Very truly yours, Molly Brogan

Saturday, September 8, 2007

Discussion of Without a Word

Hi Molly,I am a theater buff and found your play, Without a Word, while surfing the web. I've read it over several times and each time understand it more. I see by the book description that it was staged in the 70s but published recently. Has it been staged since then? Is it available in any other format? Would you give permission for it to be staged again? Patrick.


Hi Patrick,
I'm very glad you enjoyed the play in book form. I wrote it in the 70s and staged it twice. At the time, I received wonderful feedback and was asked to continue staging it. Then, motherhood changed my life for awhile, as happens to many women writers. While in the process of self publishing my novels, I thought it a good time to resurrect this play that received such a wide range of response, so many years ago. It will be interesting to see how it is received 30 years later.
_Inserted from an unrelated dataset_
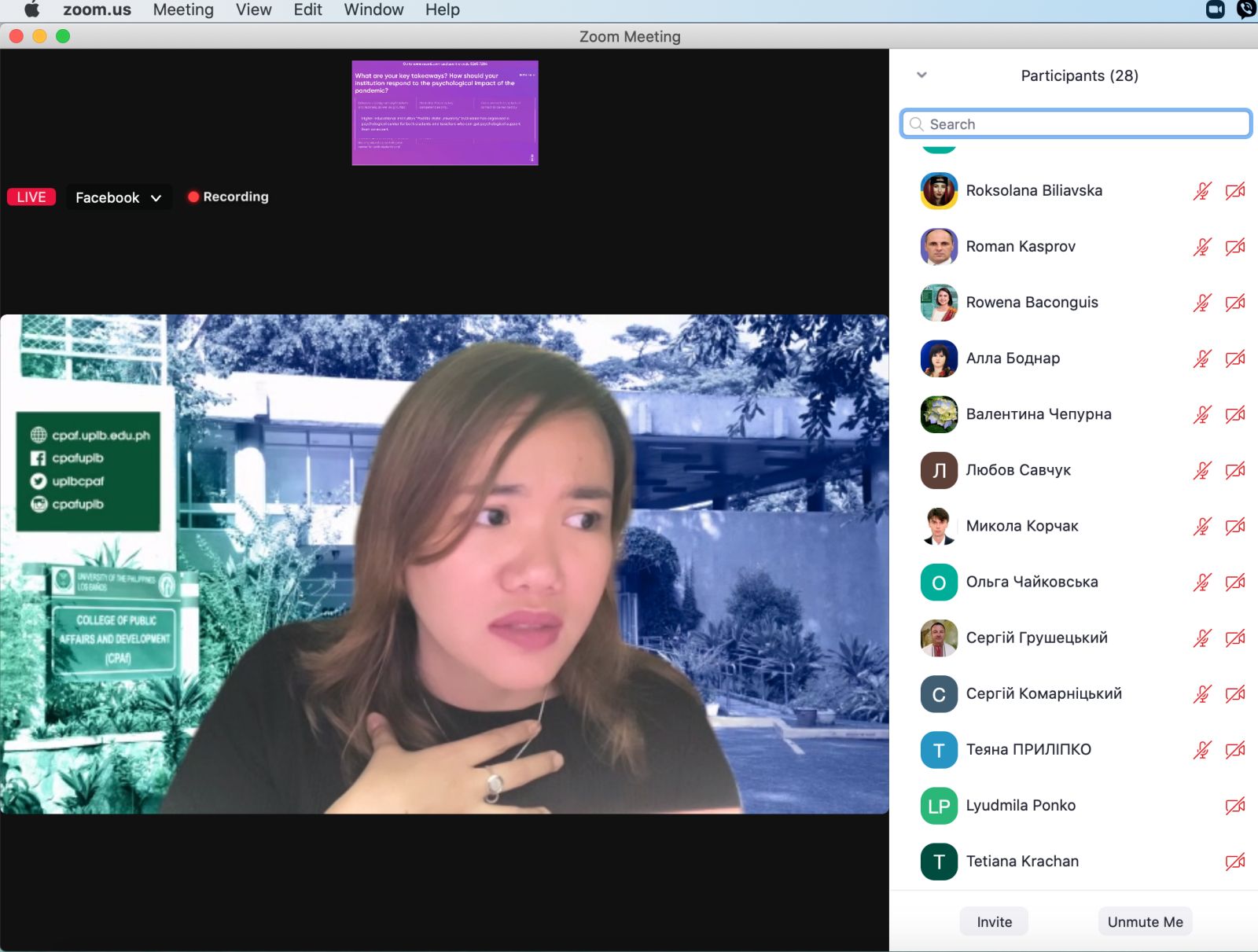
Task: Click the Unmute Me button
Action: (1145, 921)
To your questions, it has not been staged since. I did tape two productions in the seventies, but have not made them available publicly. That is a future project. And certainly, I would consider allowing another stage adaptation. Feel free to email me with your proposal.

I look forward to hearing from you, Molly Brogan

Tuesday, September 4, 2007

Discussion on words creating emotion in terms of Neville Goddard's "awakened imagination"

Shirley said...
Hi Molly, I have read A Blaze of Light and must say I could not read more then 4 or 5 poems at a time. They are so thought provoking for me and also bring up HUGE emotions. I need time to think about what you are really saying and must tell you I admire your honesty and your ability to put those thoughts into words. I will come back to your book many times I am sure--You make it OK to feel all of those different levels of life and have a great talent in putting the words to convey the story together .Shirley

Hi Shirley,
I'm VERY happy you like the poems. Thanks so much for your comments. I thought that your insights would be a good way to begin a new discussion, so I posted them here with my response. The notion that poetry invokes emotional response is an important one. If indeed, we create reality with thought delivered through spirit by feeling, emotion plays an important role. As a writer, it is a challenge to convey my experience of the most subtle levels of life. Some would say those levels are beyond words. I don't agree with that idea.
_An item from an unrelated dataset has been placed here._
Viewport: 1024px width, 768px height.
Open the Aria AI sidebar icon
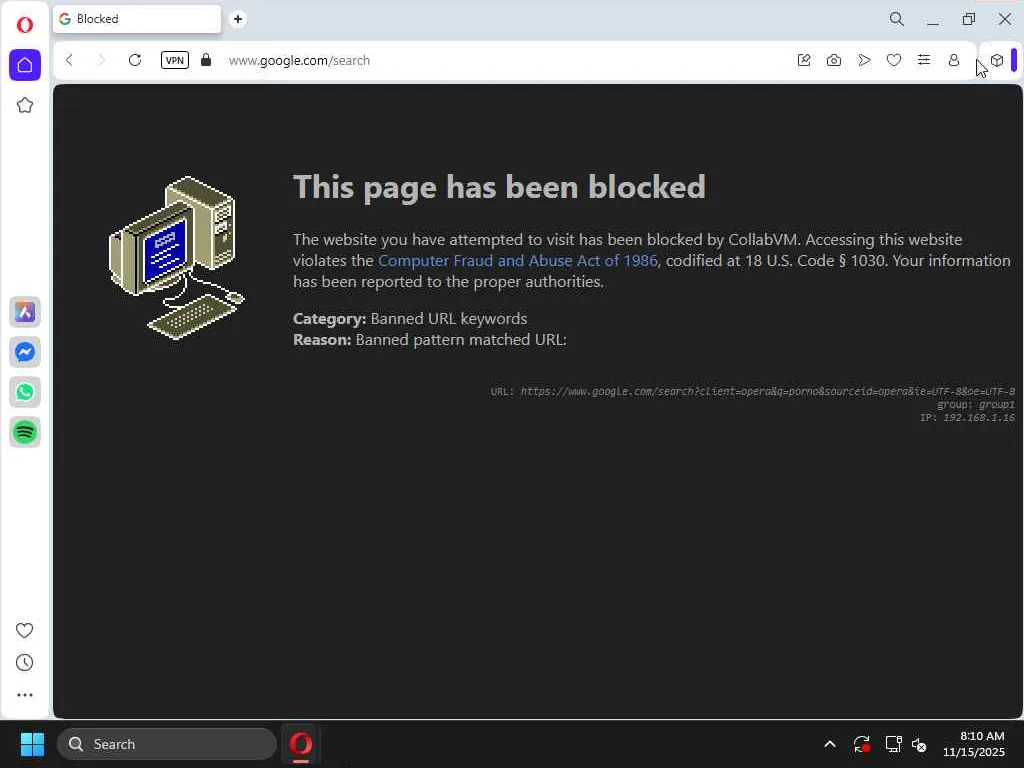[x=25, y=312]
I think that if the words (through logos) can deliver an image and emotion to the reader, imagination can transport them to the realm of spirit. Once comfortable here, the imagination of the reader can awaken. This is the ultimate allure of art, to lead us to what Neville would call, our "awakened imagination," where we become the creators. We are inspired, after allowing ourselves to fully experience the beauty of a poem or story or work of art, to become more than who we are in the moment. We are inspired to create in our own lives. We are moved to create emotions and ideas and relationships and objects of beauty.

The poems in A Blaze of Light all speak to the nuances of relationship. Robert A. Johnson wrote a series of books in the 1980s to "provide an understanding of romantic love" called We, He and She. In his book We, he says, "we see with greater clarity how we have mixed our spiritual aspiration - our urge toward the divine - with our human relationships. This is the secret knowledge that is hidden behind the mystery of romantic love: how to live with and honor both of these powerful energies, which we have mixed together so deliciously and yet so dangerously in the wine of love."

Words of love are the quickest way to sweep us away in spirit and allow us to commune with creation. We all have experience in love, we can all relate on many levels of our being.

Thanks again for sharing, Molly Brogan.